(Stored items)
*** Block opens ***

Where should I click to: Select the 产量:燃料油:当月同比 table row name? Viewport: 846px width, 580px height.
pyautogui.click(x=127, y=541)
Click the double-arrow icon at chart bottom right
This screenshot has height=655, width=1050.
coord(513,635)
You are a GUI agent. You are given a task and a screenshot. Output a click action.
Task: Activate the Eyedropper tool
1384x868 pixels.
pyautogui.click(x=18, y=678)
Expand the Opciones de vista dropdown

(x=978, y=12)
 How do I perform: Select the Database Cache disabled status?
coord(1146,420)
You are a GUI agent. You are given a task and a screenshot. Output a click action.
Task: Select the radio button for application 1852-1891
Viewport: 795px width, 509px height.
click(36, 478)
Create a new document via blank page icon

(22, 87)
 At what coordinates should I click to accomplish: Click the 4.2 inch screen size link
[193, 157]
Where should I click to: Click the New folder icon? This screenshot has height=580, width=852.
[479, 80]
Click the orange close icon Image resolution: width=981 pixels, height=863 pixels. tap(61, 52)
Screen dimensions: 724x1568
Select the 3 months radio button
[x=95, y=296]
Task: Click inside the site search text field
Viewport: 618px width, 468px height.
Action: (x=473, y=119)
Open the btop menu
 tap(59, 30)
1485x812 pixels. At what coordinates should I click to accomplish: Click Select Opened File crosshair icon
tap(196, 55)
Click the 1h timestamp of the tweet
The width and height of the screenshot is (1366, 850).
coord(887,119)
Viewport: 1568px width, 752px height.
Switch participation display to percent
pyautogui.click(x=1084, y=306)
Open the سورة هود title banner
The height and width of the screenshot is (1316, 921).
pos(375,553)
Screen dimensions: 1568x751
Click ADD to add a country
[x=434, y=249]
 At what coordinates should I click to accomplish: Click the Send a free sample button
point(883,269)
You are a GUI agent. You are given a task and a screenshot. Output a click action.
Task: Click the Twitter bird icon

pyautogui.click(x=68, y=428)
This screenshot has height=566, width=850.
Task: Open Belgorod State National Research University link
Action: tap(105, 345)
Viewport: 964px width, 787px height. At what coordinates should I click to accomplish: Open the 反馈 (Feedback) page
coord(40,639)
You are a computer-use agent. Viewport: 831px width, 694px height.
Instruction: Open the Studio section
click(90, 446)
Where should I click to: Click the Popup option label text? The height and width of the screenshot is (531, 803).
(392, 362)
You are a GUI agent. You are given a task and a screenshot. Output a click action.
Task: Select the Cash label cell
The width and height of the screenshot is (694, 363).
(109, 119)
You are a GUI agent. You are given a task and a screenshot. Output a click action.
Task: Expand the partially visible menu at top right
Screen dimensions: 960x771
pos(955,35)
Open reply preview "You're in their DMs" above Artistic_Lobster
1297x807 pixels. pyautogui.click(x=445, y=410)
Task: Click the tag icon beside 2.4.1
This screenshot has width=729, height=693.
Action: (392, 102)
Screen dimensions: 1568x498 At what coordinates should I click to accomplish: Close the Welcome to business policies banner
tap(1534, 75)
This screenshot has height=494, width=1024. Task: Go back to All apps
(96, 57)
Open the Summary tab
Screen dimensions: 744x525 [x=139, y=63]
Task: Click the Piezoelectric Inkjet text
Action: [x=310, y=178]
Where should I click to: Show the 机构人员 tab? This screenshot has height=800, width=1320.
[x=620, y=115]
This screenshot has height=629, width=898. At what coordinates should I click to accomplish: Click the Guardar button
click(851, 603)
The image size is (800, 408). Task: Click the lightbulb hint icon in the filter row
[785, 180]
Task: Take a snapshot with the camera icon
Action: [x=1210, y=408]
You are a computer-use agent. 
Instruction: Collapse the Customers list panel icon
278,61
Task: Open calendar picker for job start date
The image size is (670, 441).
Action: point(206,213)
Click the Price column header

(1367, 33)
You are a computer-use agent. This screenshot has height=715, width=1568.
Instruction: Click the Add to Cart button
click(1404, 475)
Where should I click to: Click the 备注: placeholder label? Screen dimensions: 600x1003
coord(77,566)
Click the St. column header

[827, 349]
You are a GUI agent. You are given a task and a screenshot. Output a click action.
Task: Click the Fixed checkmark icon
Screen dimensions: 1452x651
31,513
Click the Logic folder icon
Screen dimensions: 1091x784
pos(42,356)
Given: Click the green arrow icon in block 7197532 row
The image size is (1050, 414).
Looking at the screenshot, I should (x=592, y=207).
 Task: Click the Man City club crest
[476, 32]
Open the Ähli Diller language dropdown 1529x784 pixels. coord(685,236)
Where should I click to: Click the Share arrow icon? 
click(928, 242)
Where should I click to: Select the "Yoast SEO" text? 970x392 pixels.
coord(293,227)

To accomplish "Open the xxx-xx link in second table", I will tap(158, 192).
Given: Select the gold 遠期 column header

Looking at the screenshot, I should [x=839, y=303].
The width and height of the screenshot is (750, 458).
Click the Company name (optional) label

*** Block closes ***

What you need to do> Transcribe each record exactly. Leave nothing out.

Result for this exercise>
Where should I click to: Select the 产量:燃料油:当月同比 table row name? Viewport: 846px width, 580px height.
pyautogui.click(x=127, y=541)
Click the double-arrow icon at chart bottom right
This screenshot has height=655, width=1050.
coord(513,635)
You are a GUI agent. You are given a task and a screenshot. Output a click action.
Task: Activate the Eyedropper tool
1384x868 pixels.
pyautogui.click(x=18, y=678)
Expand the Opciones de vista dropdown

(x=978, y=12)
 How do I perform: Select the Database Cache disabled status?
coord(1146,420)
You are a GUI agent. You are given a task and a screenshot. Output a click action.
Task: Select the radio button for application 1852-1891
Viewport: 795px width, 509px height.
click(36, 478)
Create a new document via blank page icon

(22, 87)
 At what coordinates should I click to accomplish: Click the 4.2 inch screen size link
[193, 157]
Where should I click to: Click the New folder icon? This screenshot has height=580, width=852.
[479, 80]
Click the orange close icon Image resolution: width=981 pixels, height=863 pixels. tap(61, 52)
Screen dimensions: 724x1568
Select the 3 months radio button
[x=95, y=296]
Task: Click inside the site search text field
Viewport: 618px width, 468px height.
Action: (x=473, y=119)
Open the btop menu
 tap(59, 30)
1485x812 pixels. At what coordinates should I click to accomplish: Click Select Opened File crosshair icon
tap(196, 55)
Click the 1h timestamp of the tweet
The width and height of the screenshot is (1366, 850).
coord(887,119)
Viewport: 1568px width, 752px height.
Switch participation display to percent
pyautogui.click(x=1084, y=306)
Open the سورة هود title banner
The height and width of the screenshot is (1316, 921).
pos(375,553)
Screen dimensions: 1568x751
Click ADD to add a country
[x=434, y=249]
 At what coordinates should I click to accomplish: Click the Send a free sample button
point(883,269)
You are a GUI agent. You are given a task and a screenshot. Output a click action.
Task: Click the Twitter bird icon

pyautogui.click(x=68, y=428)
This screenshot has height=566, width=850.
Task: Open Belgorod State National Research University link
Action: tap(105, 345)
Viewport: 964px width, 787px height. At what coordinates should I click to accomplish: Open the 反馈 (Feedback) page
coord(40,639)
You are a computer-use agent. Viewport: 831px width, 694px height.
Instruction: Open the Studio section
click(90, 446)
Where should I click to: Click the Popup option label text? The height and width of the screenshot is (531, 803).
(392, 362)
You are a GUI agent. You are given a task and a screenshot. Output a click action.
Task: Select the Cash label cell
The width and height of the screenshot is (694, 363).
(109, 119)
You are a GUI agent. You are given a task and a screenshot. Output a click action.
Task: Expand the partially visible menu at top right
Screen dimensions: 960x771
pos(955,35)
Open reply preview "You're in their DMs" above Artistic_Lobster
1297x807 pixels. pyautogui.click(x=445, y=410)
Task: Click the tag icon beside 2.4.1
This screenshot has width=729, height=693.
Action: (392, 102)
Screen dimensions: 1568x498 At what coordinates should I click to accomplish: Close the Welcome to business policies banner
tap(1534, 75)
This screenshot has height=494, width=1024. Task: Go back to All apps
(96, 57)
Open the Summary tab
Screen dimensions: 744x525 [x=139, y=63]
Task: Click the Piezoelectric Inkjet text
Action: [x=310, y=178]
Where should I click to: Show the 机构人员 tab? This screenshot has height=800, width=1320.
[x=620, y=115]
This screenshot has height=629, width=898. At what coordinates should I click to accomplish: Click the Guardar button
click(851, 603)
The image size is (800, 408). Task: Click the lightbulb hint icon in the filter row
[785, 180]
Task: Take a snapshot with the camera icon
Action: [x=1210, y=408]
You are a computer-use agent. 
Instruction: Collapse the Customers list panel icon
278,61
Task: Open calendar picker for job start date
The image size is (670, 441).
Action: point(206,213)
Click the Price column header

(1367, 33)
You are a computer-use agent. This screenshot has height=715, width=1568.
Instruction: Click the Add to Cart button
click(1404, 475)
Where should I click to: Click the 备注: placeholder label? Screen dimensions: 600x1003
coord(77,566)
Click the St. column header

[827, 349]
You are a GUI agent. You are given a task and a screenshot. Output a click action.
Task: Click the Fixed checkmark icon
Screen dimensions: 1452x651
31,513
Click the Logic folder icon
Screen dimensions: 1091x784
pos(42,356)
Given: Click the green arrow icon in block 7197532 row
The image size is (1050, 414).
Looking at the screenshot, I should (x=592, y=207).
 Task: Click the Man City club crest
[476, 32]
Open the Ähli Diller language dropdown 1529x784 pixels. coord(685,236)
Where should I click to: Click the Share arrow icon? 
click(928, 242)
Where should I click to: Select the "Yoast SEO" text? 970x392 pixels.
coord(293,227)

To accomplish "Open the xxx-xx link in second table", I will tap(158, 192).
Given: Select the gold 遠期 column header

Looking at the screenshot, I should [x=839, y=303].
The width and height of the screenshot is (750, 458).
Click the Company name (optional) label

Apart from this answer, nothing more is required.